In severe dehydration, intravenous fluid replacement is preferred, and may be lifesaving. Physiologic normal saline, or 0.9% sodium chloride solution, is often used because it is isotonic, and therefore will not cause potentially dangerous fluid shifts. Also, if it is anticipated that blood will be given, normal saline is used because it is the only fluid compatible with blood administration. Blood is the only approved fluid replacement capable of carrying oxygen. Lactated Ringers is another isotonic crystalloid solution and it is designed to match most closely blood plasma. If given intravenously, isotonic crystalloid fluids will be distributed among remains the intravascular and interstitial spaces.

Fluid shifts occur when the body's fluids move from the intracellular space into the intravascular space, or interstitial space, or vice versa. Physiologically, this occurs because of an osmotic gradient. Water will move from one chamber into the next passively across a semi permeable membrane until the osmolality is equal. Many medical conditions can cause fluid shifts. When fluid moves out of the intravascular space (the blood vessels), blood pressure can drop to dangerously low levels, endangering critical organs such as the brain, heart and kidneys. When fluid shifts out of the cells (the intracellular space), cellular processes slow down or cease from intracellular dehydration. Fluid shifts into the brain cells can cause increased cranial pressure.

The third space where bodily fluid resides is the interstitial space, or the space filled with interstitial fluid between the cells within the tissues. Depletion of this space is not life threatening, and usually accompanies depletion of the other spaces. Extensive tissue swelling occurs when the third space fills with excess fluid, known as edema. An example of severe third spacing is ascites, as seen in severe livere failure as a result of a low albumin level in the circulating blood.

Third space is also a term used to refer to, for example, the bowel with an ileus, and the collection of fluid therein, usually post-operatively. The interstitial space could be considered to be a sub-section of the extracellular compartment. The distinction one could make is that fluid in the interstitium is still readily available to either the intravascular or the intracellular compartments, in response to ionic changes, whereas that which is pooled in the bowel is not so readily available. Hopefully someone can clarify this point.
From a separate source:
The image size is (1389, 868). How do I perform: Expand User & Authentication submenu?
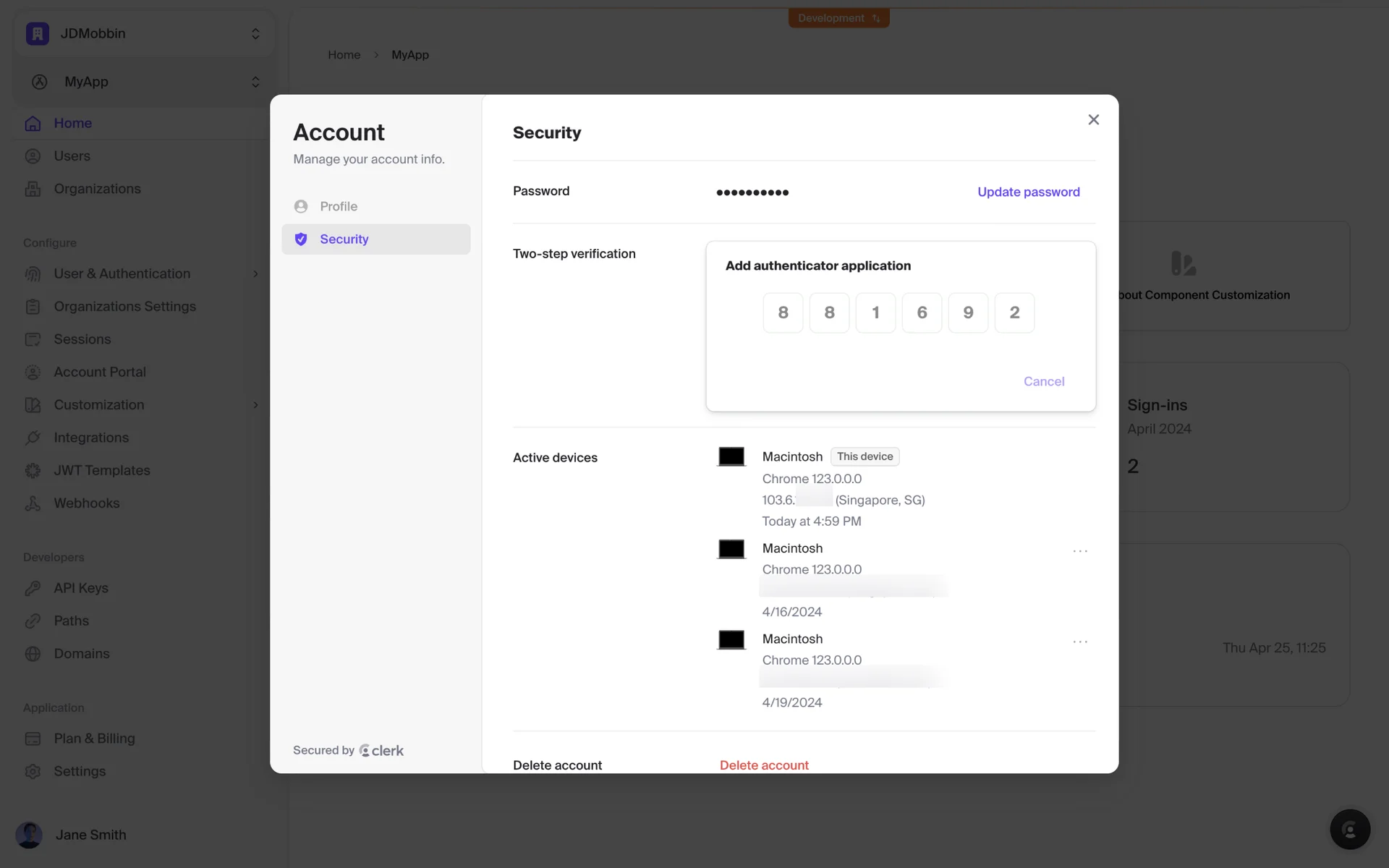[255, 274]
Hemorrhage, extensive burns and excessive sweating (as from a prolonged fever), and prolonged diarrhea (cholera) deplete both the intracellular and the vascular spaces. Immediate swift replenishment of fluid via an intravenous line (or several) is required. Initial treatment of trauma and burn victims places high priority on aggressive fluid replacement to maintain organ perfusion. The planning of fluid replacement for burn victims is based on the Parkland formula (4mL Lactated Ringers/kg/% TBSA burned). The parkland formula gives the miniumum amount to be given in 24 hours. Half of the value is given over the first 8 hours after the time of the burn (not from time of admission to ED) and the other half over the next 16 hours. It is important to note that in adults an urine output of 0.5mL/kg/hr is considered adequate and suggests adequate organ perfusion (1.0mL/kg/hr in children). The parkland formula is not perfect and fluid therapy will need to be titrated to hemodynamic values and urine output.